Requirement :: What is needed is an exact copy of every line from the one with "The width and" to the end of the entries below, without the pictures.

Pixel coordinate grounding data:

╔══

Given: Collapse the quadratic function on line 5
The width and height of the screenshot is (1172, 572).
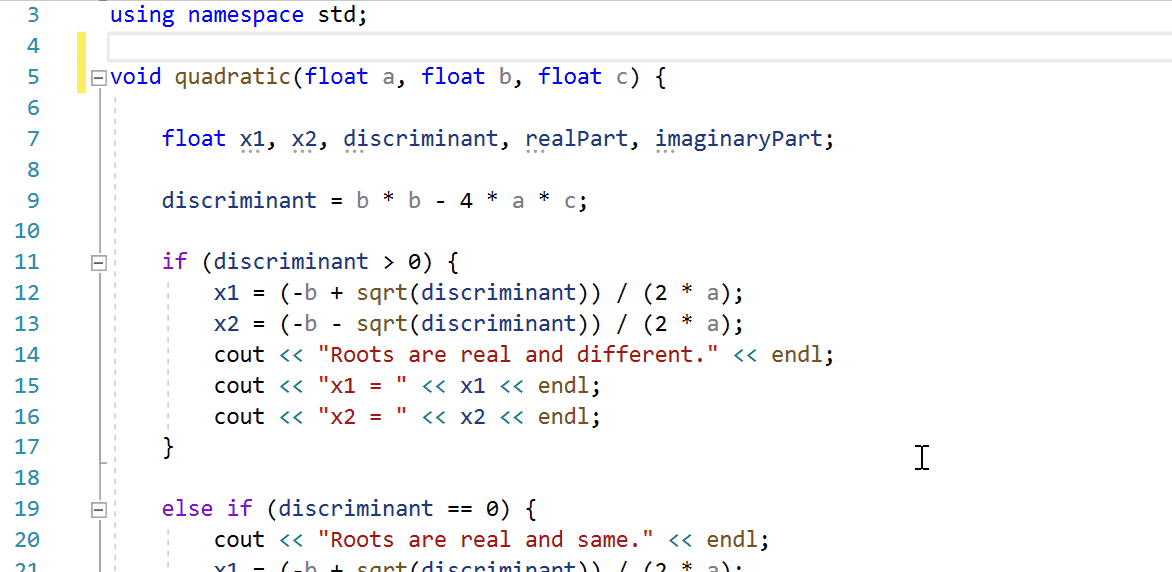Looking at the screenshot, I should [x=97, y=78].
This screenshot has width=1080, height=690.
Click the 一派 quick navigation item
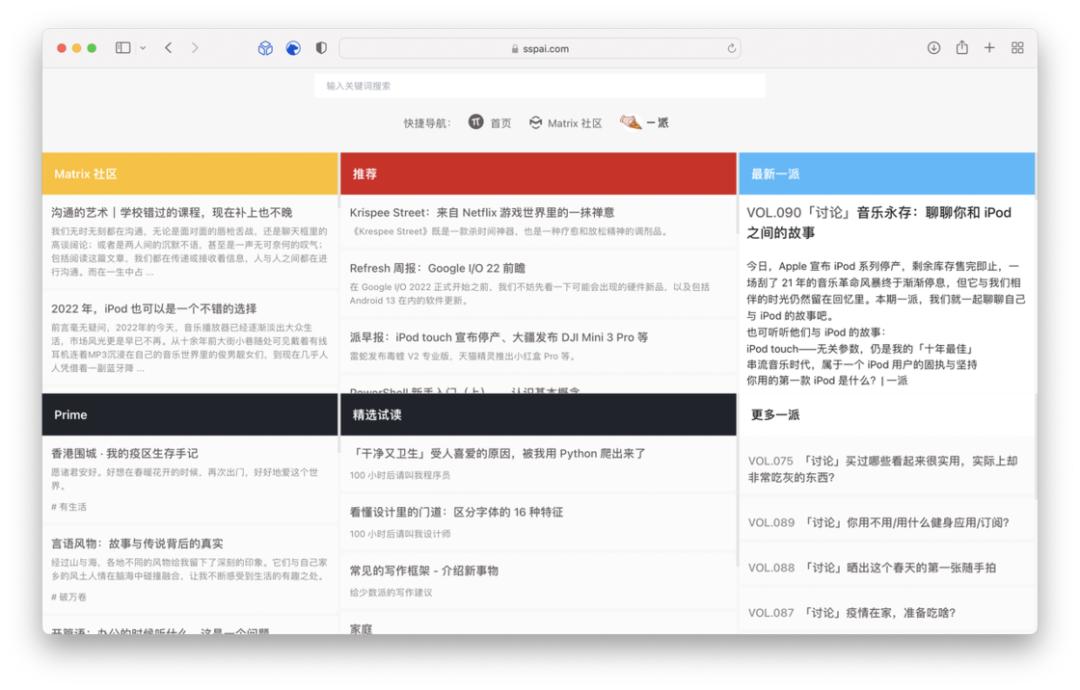tap(658, 122)
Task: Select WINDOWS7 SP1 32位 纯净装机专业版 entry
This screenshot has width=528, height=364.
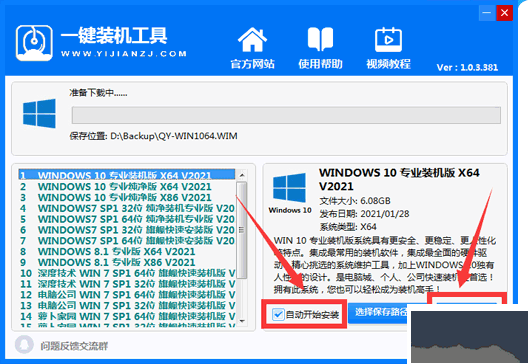Action: (128, 208)
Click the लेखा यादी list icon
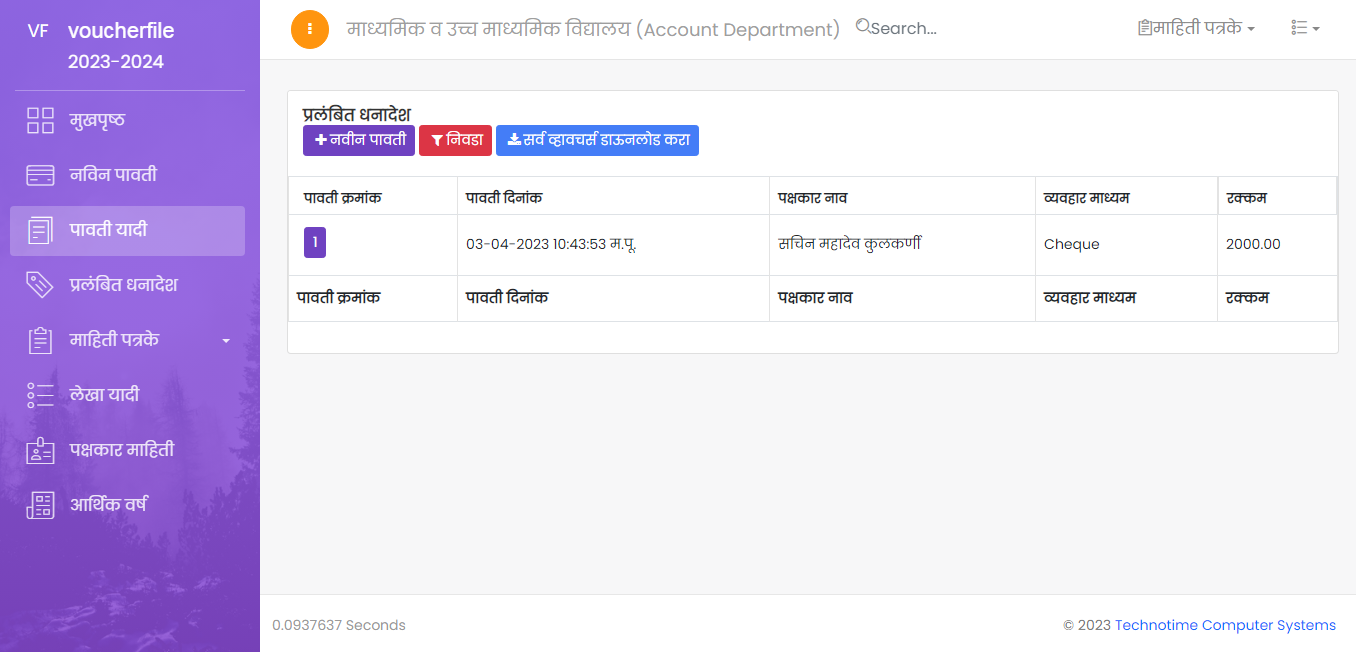The height and width of the screenshot is (652, 1356). (40, 395)
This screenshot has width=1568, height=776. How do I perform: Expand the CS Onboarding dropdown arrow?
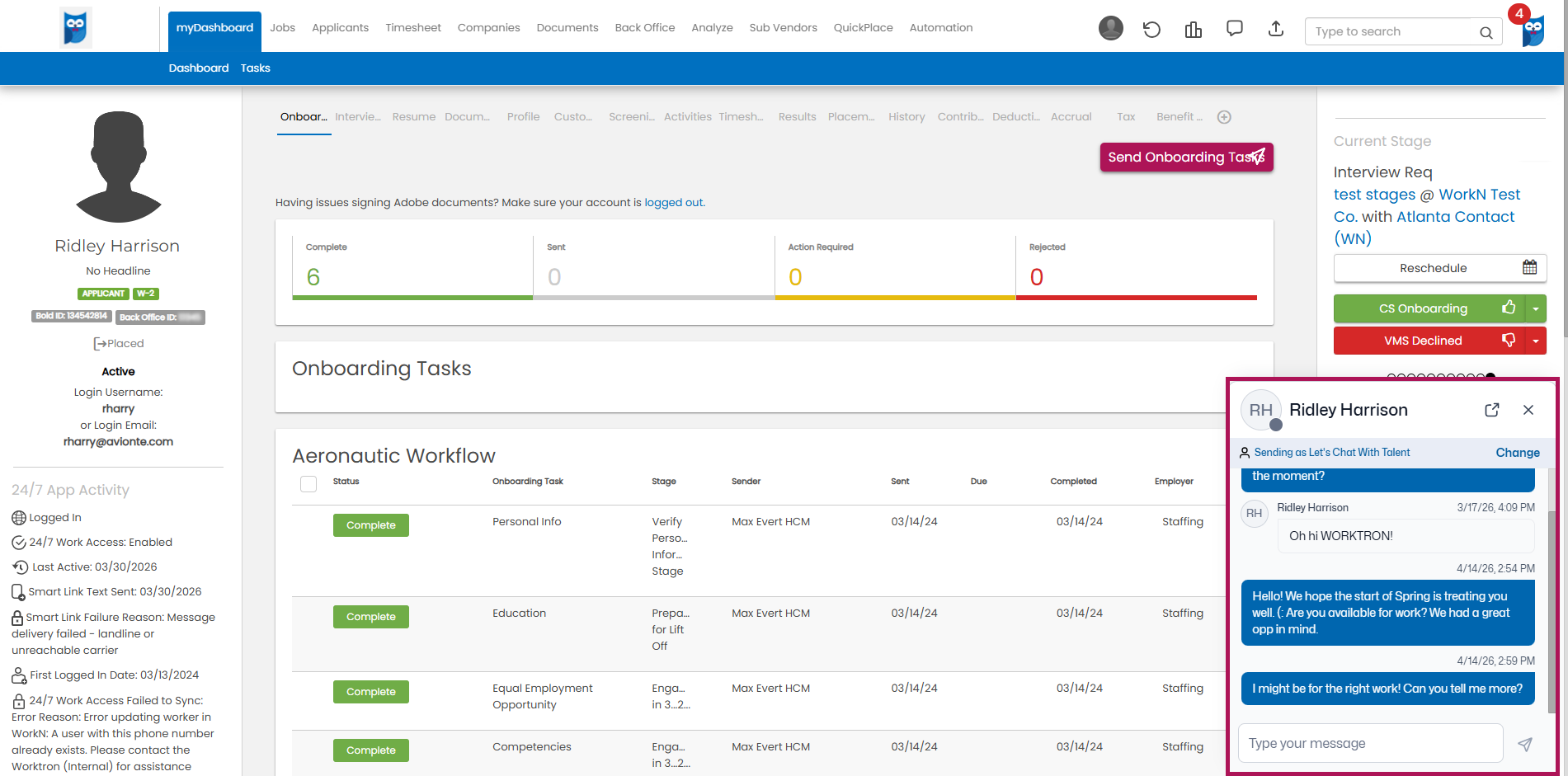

╚══

Output for this exercise ::
The width and height of the screenshot is (1172, 572).
Looking at the screenshot, I should [x=97, y=78].
This screenshot has width=1080, height=690.
Click the 一派 quick navigation item
tap(658, 122)
Task: Select WINDOWS7 SP1 32位 纯净装机专业版 entry
This screenshot has width=528, height=364.
Action: (128, 208)
Click the लेखा यादी list icon
The height and width of the screenshot is (652, 1356). (40, 395)
This screenshot has width=1568, height=776. How do I perform: Expand the CS Onboarding dropdown arrow?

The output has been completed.